_TASK INSTRUCTIONS_
For this exercise, copy exactly the lines below from the one with "Task: Open related" through the one with "462x399 pixels." and leave out the pictures.

_THE DATA_
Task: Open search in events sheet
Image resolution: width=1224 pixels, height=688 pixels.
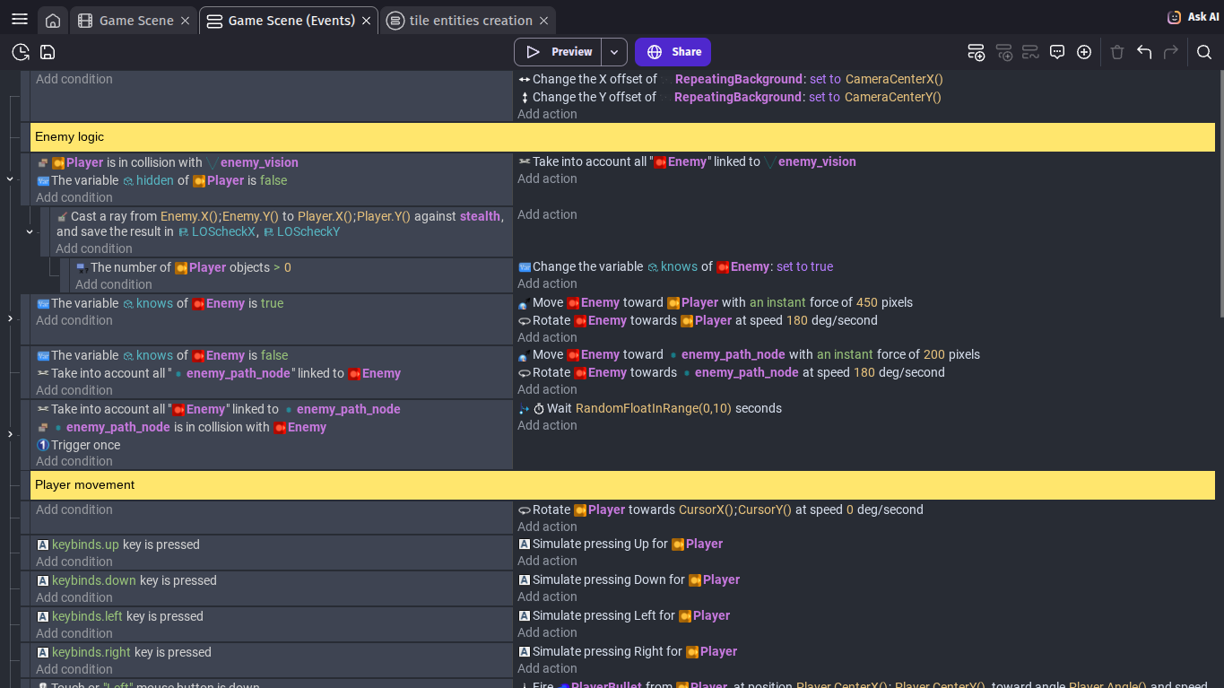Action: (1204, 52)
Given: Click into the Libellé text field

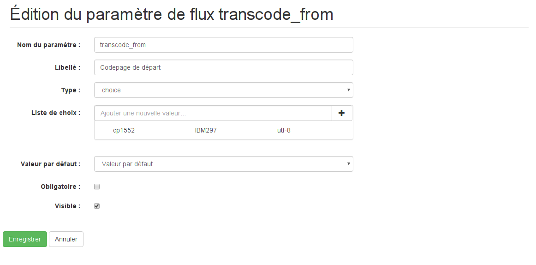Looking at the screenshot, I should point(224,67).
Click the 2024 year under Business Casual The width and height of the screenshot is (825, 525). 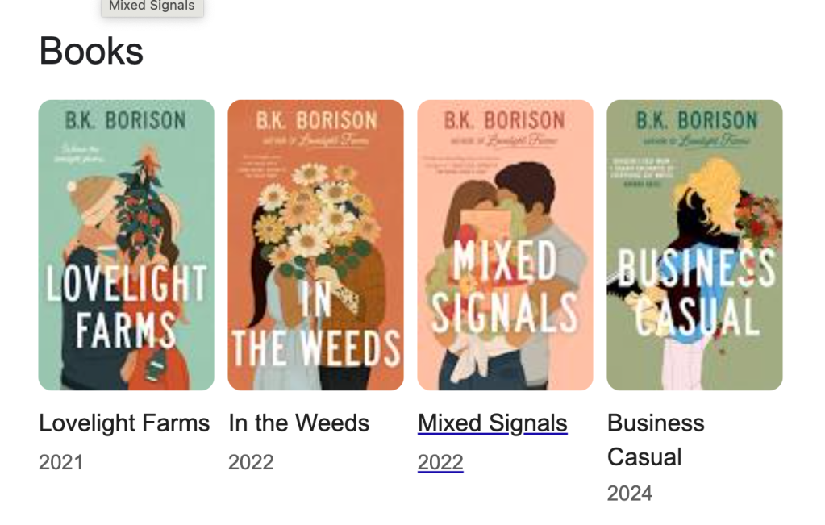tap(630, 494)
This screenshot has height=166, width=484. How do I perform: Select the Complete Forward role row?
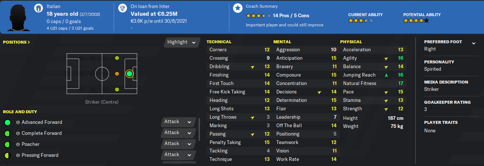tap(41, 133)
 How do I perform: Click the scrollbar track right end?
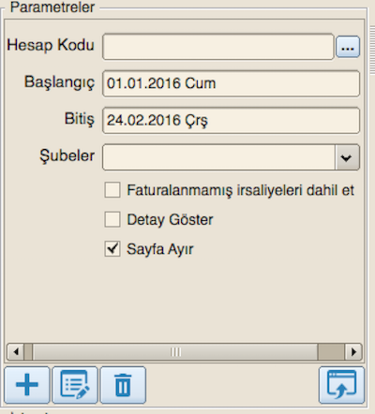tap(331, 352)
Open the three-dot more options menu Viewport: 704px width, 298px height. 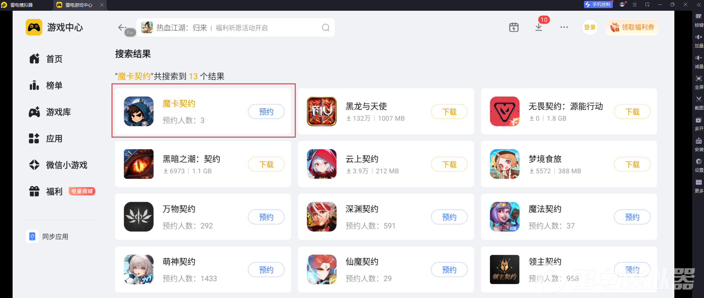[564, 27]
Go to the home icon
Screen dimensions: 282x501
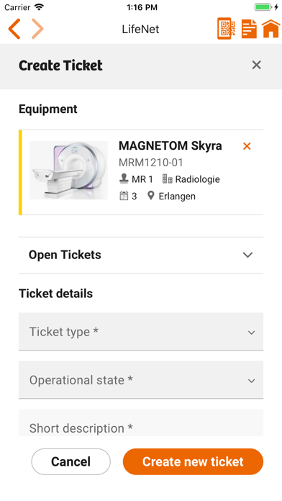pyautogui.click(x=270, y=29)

---

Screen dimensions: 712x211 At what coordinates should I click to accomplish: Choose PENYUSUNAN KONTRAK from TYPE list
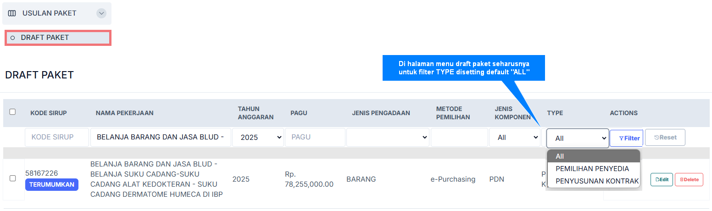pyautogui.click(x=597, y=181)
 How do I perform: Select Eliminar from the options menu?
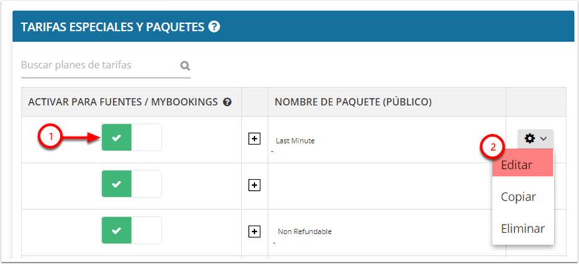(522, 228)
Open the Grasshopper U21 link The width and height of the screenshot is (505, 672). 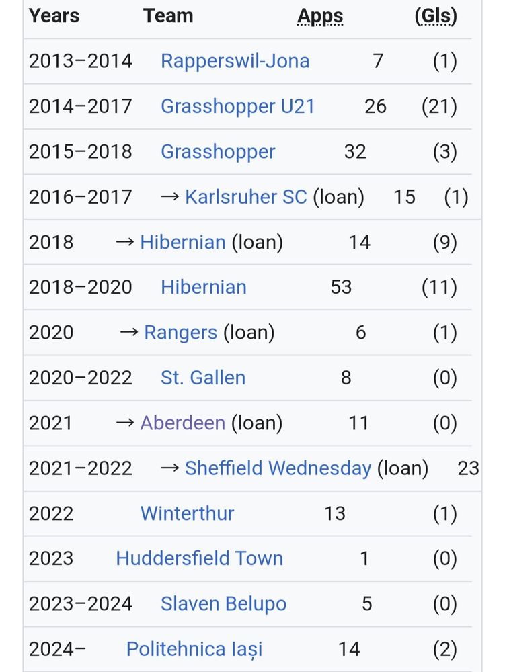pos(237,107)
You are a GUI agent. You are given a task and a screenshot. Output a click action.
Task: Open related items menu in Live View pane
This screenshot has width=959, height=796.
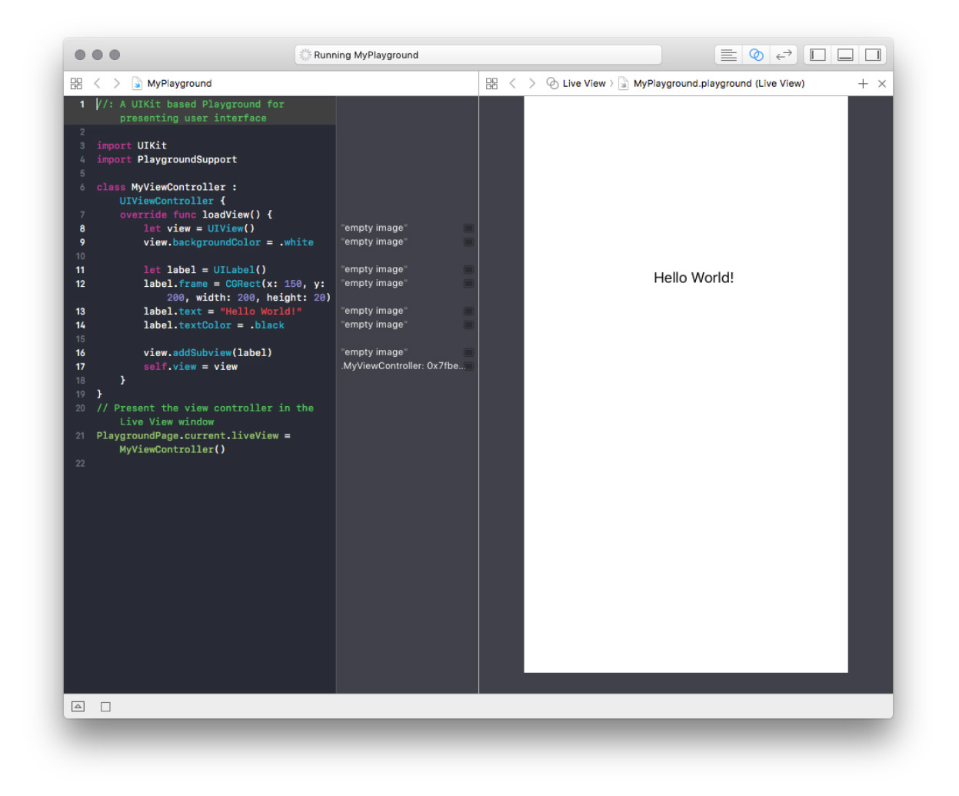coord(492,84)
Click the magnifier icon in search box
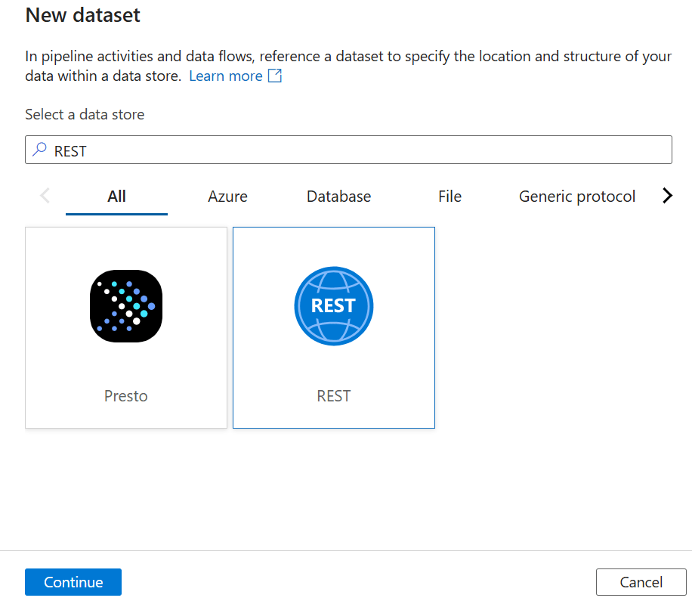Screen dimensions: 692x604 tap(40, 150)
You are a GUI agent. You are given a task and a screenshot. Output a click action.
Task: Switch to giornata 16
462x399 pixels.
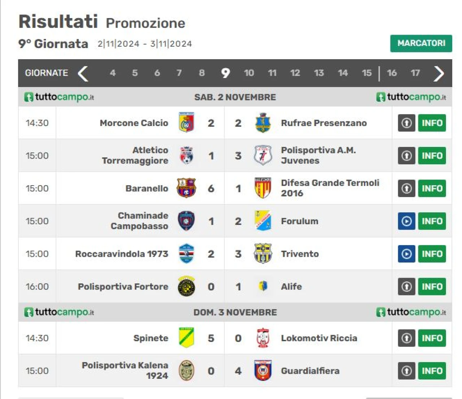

_RESPONSE TO THIS EXERCISE_
Task: Open related items menu in Live View pane
This screenshot has width=959, height=796.
coord(492,84)
Click the magnifier icon in search box
Screen dimensions: 692x604 tap(40, 150)
You are a GUI agent. You are given a task and a screenshot. Output a click action.
Task: Switch to giornata 16
462x399 pixels.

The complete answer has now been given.